On 1/14/26 7:32 AM, LIU Yulong wrote:
> Our running ovs-vswitchd was cored with stack [1]. It shows a
> concurrent race condition.
>
> When the revalidator thread is performing rule revalidation/translation,
> another thread has already deleted the rule tag and reduced the reference
> count to 0. Using ofproto_rule_ref() at this point will trigger an assertion,
> as it assumes the object is still alive (refcount > 0).
>
> Replace the mandatory reference to the rule in xlate_table_action()
> with a non-fatal try-ref: ofproto_rule_try_ref().
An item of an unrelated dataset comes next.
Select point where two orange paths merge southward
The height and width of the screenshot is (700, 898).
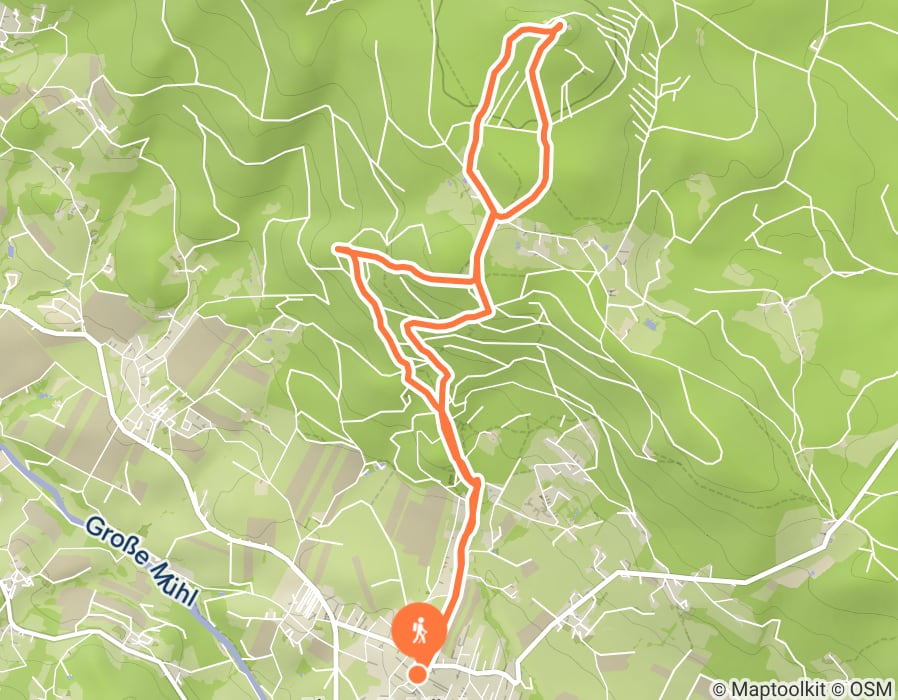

> If the reference fails (the rule is being/has been released),
> treat it as a table miss path, avoiding referencing "dead" rules
> and causing assertion errors.
>
> [1] call stack:
> *0 raise () from /lib64/libc.so.6
> *1 abort () from /lib64/libc.so.6
> *2 ovs_abort_valist () at lib/util.c:499
> *3 vlog_abort_valist () at lib/vlog.c:1249
> *4 vlog_abort () at lib/vlog.c:1263
> *5 ovs_assert_failure () at lib/util.c:86
> *6 ovs_refcount_ref () at lib/ovs-atomic.h:547
> *7 ovs_refcount_ref () at ofproto/ofproto.c:3010
> *8 ofproto_rule_ref () at ofproto/ofproto.c:3012
> *9 xlate_table_action () at ofproto/ofproto-dpif-xlate.c:4506
> *10 do_xlate_actions () at ofproto/ofproto-dpif-xlate.c:7183
> *11 xlate_recursively () at ofproto/ofproto-dpif-xlate.c:4382
> *12 xlate_table_action () at ofproto/ofproto-dpif-xlate.c:4511
> *13 do_xlate_actions () at ofproto/ofproto-dpif-xlate.c:7183
> *14 clone_xlate_actions () at ofproto/ofproto-dpif-xlate.c:5809
> *15 xlate_recursively () at ofproto/ofproto-dpif-xlate.c:4382
> *16 xlate_table_action () at ofproto/ofproto-dpif-xlate.c:4511
> *17 patch_port_output () at ofproto/ofproto-dpif-xlate.c:3889
> *18 compose_output_action__ () at ofproto/ofproto-dpif-xlate.c:4204
> *19 compose_output_action () at ofproto/ofproto-dpif-xlate.c:4359
> *20 xlate_output_action () at ofproto/ofproto-dpif-xlate.c:5304
> *21 do_xlate_actions () at ofproto/ofproto-dpif-xlate.c:7033
> *22 xlate_actions () at ofproto/ofproto-dpif-xlate.c:8001
> *23 xlate_key () at ofproto/ofproto-dpif-upcall.c:2321
> *24 xlate_ukey () at ofproto/ofproto-dpif-upcall.c:2336
> *25 revalidate_ukey__ () at ofproto/ofproto-dpif-upcall.c:2382
> *26 revalidate_ukey () at ofproto/ofproto-dpif-upcall.c:2491
> *27 revalidate () at ofproto/ofproto-dpif-upcall.c:2945
> *28 udpif_revalidator () at ofproto/ofproto-dpif-upcall.c:1089
> *29 ovsthread_wrapper () at lib/ovs-thread.c:422
> *30 start_thread () from /lib64/libpthread.so.0
> *31 clone () from /lib64/libc.so.6
>
> Signed-off-by: LIU Yulong <[email protected]>
> ---
> V4:
> - Address ci and clang-analyze failure
> V3:
> - Addressed Addressed Ilya's and Adrián's comments:
> - release the reference unconditionally
> - Addressed Adrián's comments:
> - make code consistent in xlate_actions()
> V2:
> - Addressed Eelco's comments:
> - release the reference after ofproto_rule_try_ref()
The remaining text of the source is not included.